I love science. Or better said I love good, useful and logical science. This studie is one of those. The scientists, Annia Galano and Jorge Rafael León-Carmona, that published a study in 2011 that freed me and other coffee lovers around the world from guilt, suggesting that coffee is one of the richest sources of antioxidants in the average person’s diet. Evidence based proof and my intuition was now proven in hard core science. Eureka!
Since a great number of studies that show that coffee, black tea and cacao, are indeed good source of antioxidants and it is by far more health than the options that mainstream medicine offers in many cases. A Harvard study concludes that drinking 3-5 cups coffee (decaf too) a day lower the risk of cardiovascular disease, diabetes, Parkinson’s and even suicide.

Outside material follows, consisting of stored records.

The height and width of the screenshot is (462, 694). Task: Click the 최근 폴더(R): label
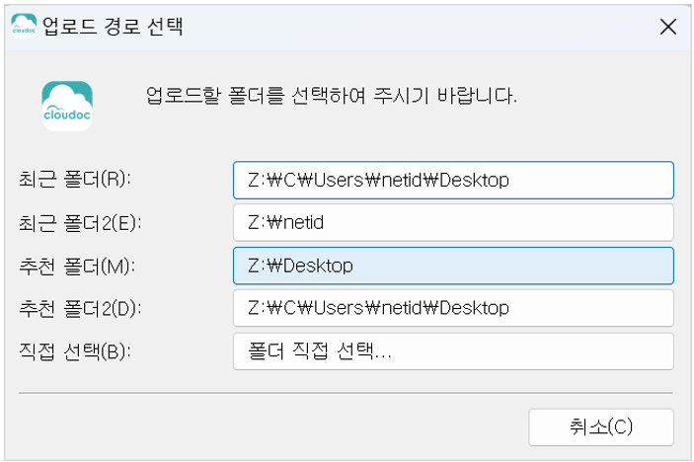point(75,180)

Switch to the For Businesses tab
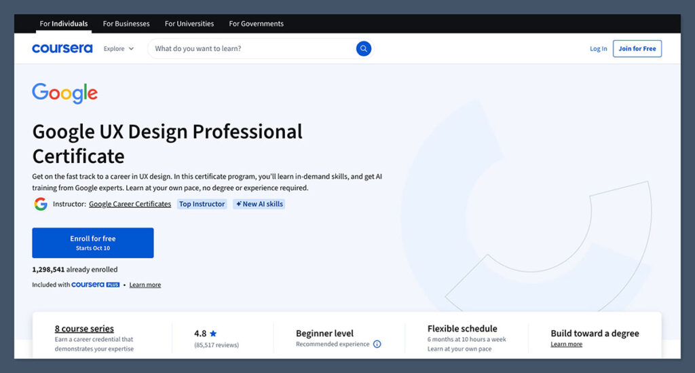click(x=126, y=24)
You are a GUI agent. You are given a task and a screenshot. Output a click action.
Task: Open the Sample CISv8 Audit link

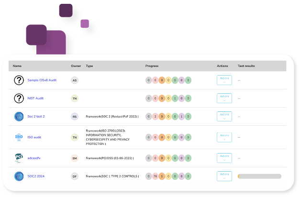pos(42,80)
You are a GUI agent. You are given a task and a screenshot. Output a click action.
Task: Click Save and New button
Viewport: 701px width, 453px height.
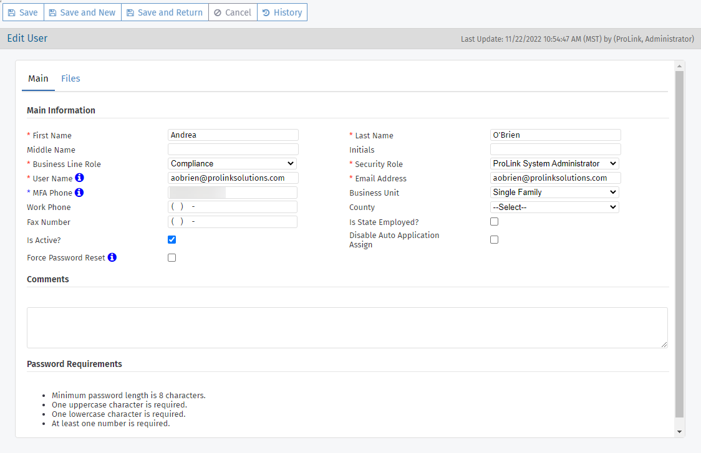pos(82,12)
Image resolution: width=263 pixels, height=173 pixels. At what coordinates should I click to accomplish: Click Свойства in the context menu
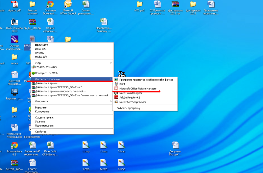(41, 132)
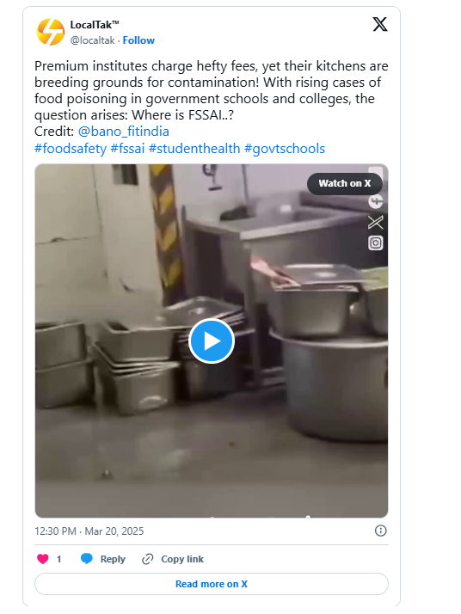The height and width of the screenshot is (614, 461).
Task: Click the X watermark icon on the video
Action: tap(375, 223)
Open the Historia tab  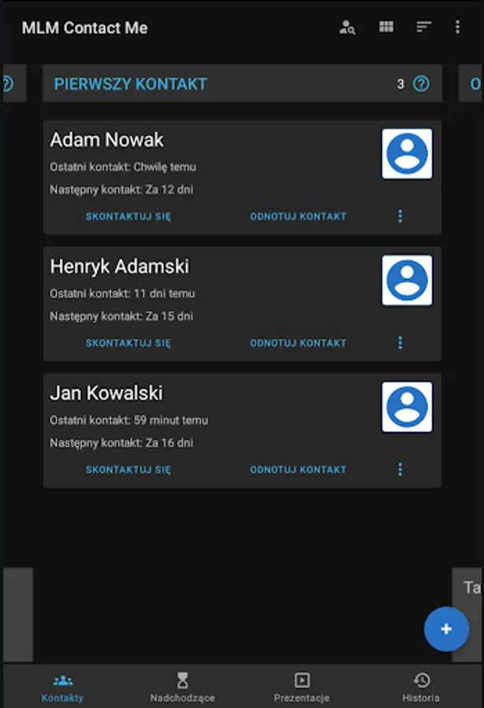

Many previous studies show that certain compounds found in coffee, including chlorogenic acid, ferulic acid, and p-coumaric acid have a strong antioxidant capacity, that may improve vascular health and reduce inflammatory molecules. At Olive we would ask what causes those inflammatory molecules in the first place (maybe a scented candle, your deodorant, softeners, eating animals, smoking, alcohol, stress?). In addition, magnesium, trigonelline, and quinides in coffee have been associated with improved insulin sensitivity, which reduces the risk of type 2 diabetes.
Newer research points to caffeine as being the source of powerful antioxidant effects that may help protect people from depression, anxiety, dementia and even Alzheimer’s. On the other hand we also know that coffee can worsen the effect of insomnia, anxiety, hypertension or heart problems and severely acidify our bodies making them a playground for vicious microbes, so I wouldn’t run of to Starbucks. Our advice is (once again) to let your body decide how many of those 1-5 cups (8 oz/25 ml) you can take. It’s all about the dose!